Peter Zummo 6tet
Arthur Russell tribute band reinvents cult composer's work for the 21st century
’Let’s just say, I can sometimes have an attitude about the cellist who’s going to play Arthur Russell’s music. When we were choosing the right musician, I think it’s fair to say I expressed a few opinions,’ Peter Zummo confesses, laughing quietly down the phone from his home in Staten Island, New York.

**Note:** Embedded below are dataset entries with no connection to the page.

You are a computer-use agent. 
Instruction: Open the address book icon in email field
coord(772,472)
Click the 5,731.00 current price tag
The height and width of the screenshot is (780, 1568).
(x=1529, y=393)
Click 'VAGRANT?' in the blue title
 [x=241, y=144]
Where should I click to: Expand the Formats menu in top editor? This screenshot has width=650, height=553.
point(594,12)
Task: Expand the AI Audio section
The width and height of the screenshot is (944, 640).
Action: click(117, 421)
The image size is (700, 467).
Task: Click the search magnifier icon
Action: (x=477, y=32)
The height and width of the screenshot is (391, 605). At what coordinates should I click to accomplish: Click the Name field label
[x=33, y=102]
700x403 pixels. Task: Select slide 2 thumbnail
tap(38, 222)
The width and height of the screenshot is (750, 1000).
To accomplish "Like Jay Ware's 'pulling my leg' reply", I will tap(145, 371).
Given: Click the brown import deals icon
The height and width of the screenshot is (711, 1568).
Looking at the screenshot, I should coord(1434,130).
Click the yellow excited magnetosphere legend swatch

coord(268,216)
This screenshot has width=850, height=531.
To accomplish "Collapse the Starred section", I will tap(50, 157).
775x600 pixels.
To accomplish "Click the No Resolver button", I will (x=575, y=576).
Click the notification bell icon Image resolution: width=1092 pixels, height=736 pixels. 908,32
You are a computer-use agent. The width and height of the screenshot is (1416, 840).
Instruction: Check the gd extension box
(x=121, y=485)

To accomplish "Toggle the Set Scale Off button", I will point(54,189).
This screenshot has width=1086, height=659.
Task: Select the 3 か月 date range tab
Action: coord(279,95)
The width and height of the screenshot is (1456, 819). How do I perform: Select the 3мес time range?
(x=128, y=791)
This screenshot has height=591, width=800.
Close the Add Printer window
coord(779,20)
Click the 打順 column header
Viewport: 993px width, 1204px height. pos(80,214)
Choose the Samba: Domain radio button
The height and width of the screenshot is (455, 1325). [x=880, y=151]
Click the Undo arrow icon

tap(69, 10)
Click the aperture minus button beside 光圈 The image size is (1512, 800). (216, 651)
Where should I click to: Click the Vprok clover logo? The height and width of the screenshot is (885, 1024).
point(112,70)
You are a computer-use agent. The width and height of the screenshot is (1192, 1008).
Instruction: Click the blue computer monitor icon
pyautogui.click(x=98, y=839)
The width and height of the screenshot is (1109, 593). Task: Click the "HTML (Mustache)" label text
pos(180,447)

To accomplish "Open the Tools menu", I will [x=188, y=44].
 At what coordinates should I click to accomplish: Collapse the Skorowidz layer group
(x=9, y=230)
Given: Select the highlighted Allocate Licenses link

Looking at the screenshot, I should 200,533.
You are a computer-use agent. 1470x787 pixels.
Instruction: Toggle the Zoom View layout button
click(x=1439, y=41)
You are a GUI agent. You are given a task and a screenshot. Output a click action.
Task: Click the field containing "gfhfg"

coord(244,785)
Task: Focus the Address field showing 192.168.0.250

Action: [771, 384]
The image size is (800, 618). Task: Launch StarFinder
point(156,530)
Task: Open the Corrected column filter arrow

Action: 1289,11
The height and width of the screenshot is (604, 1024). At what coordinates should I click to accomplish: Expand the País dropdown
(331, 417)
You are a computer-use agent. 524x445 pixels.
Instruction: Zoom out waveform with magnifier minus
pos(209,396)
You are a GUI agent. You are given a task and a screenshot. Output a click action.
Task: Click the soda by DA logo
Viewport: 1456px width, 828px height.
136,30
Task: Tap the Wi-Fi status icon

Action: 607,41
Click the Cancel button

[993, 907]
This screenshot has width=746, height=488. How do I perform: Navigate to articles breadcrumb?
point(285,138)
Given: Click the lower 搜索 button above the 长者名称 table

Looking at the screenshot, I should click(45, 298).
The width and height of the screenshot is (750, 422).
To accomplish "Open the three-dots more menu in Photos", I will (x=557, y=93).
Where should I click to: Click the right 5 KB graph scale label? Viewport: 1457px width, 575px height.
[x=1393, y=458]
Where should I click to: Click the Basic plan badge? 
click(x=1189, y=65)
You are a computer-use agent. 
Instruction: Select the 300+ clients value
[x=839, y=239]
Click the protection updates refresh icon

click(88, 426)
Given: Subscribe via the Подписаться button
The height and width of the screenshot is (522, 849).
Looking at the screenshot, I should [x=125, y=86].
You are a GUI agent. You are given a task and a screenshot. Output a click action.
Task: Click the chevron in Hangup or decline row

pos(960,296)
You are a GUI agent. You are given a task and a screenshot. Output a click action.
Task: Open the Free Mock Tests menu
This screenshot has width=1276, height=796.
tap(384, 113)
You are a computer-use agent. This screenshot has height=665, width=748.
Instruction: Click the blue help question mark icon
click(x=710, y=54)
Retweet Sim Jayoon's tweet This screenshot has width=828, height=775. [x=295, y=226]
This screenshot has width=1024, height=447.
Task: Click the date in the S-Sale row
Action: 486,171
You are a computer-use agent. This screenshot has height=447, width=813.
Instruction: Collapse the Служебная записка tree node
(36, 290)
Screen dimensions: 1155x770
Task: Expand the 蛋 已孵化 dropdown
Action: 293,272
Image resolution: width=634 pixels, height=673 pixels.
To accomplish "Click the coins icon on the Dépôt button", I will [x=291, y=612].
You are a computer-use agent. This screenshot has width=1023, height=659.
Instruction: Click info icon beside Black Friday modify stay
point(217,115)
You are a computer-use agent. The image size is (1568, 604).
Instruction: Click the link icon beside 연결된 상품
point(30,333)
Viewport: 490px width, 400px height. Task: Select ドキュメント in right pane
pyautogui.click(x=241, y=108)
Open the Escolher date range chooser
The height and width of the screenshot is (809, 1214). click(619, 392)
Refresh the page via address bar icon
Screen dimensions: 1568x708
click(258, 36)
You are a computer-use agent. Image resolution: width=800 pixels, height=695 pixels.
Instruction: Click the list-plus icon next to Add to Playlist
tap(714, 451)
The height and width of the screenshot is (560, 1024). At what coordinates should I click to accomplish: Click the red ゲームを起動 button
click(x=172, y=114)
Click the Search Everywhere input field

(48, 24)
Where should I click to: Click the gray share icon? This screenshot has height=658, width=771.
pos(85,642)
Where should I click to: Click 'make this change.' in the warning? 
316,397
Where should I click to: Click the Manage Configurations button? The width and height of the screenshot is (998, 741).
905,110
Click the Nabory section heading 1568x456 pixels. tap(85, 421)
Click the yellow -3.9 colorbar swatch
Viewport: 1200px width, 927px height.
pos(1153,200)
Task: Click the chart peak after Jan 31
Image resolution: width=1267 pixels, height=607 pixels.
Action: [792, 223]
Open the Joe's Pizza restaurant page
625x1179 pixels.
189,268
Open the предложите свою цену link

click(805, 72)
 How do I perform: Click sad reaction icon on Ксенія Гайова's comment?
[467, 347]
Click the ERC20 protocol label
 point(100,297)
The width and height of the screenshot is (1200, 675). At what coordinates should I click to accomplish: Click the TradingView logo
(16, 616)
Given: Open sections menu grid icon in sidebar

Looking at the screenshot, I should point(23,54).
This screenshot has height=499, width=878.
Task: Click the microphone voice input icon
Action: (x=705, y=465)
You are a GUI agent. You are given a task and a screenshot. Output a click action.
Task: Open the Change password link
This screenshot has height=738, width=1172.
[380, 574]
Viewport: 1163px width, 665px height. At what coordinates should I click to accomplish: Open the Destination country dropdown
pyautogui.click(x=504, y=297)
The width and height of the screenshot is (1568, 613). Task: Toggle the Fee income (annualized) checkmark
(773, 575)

As someone who worked and shared a music studio with the cult composer – the one-off, mysterious genius that was avant-garde / proto-disco producer / musician Arthur Russell – Zummo is understandably a bit picky about anyone attempting to recreate the distinct cello sound of his friend. ‘It was never just about sentimentality with Arthur, he played with this raw energy and supreme intelligence, it’s important not to get the wrong interpretation of that.’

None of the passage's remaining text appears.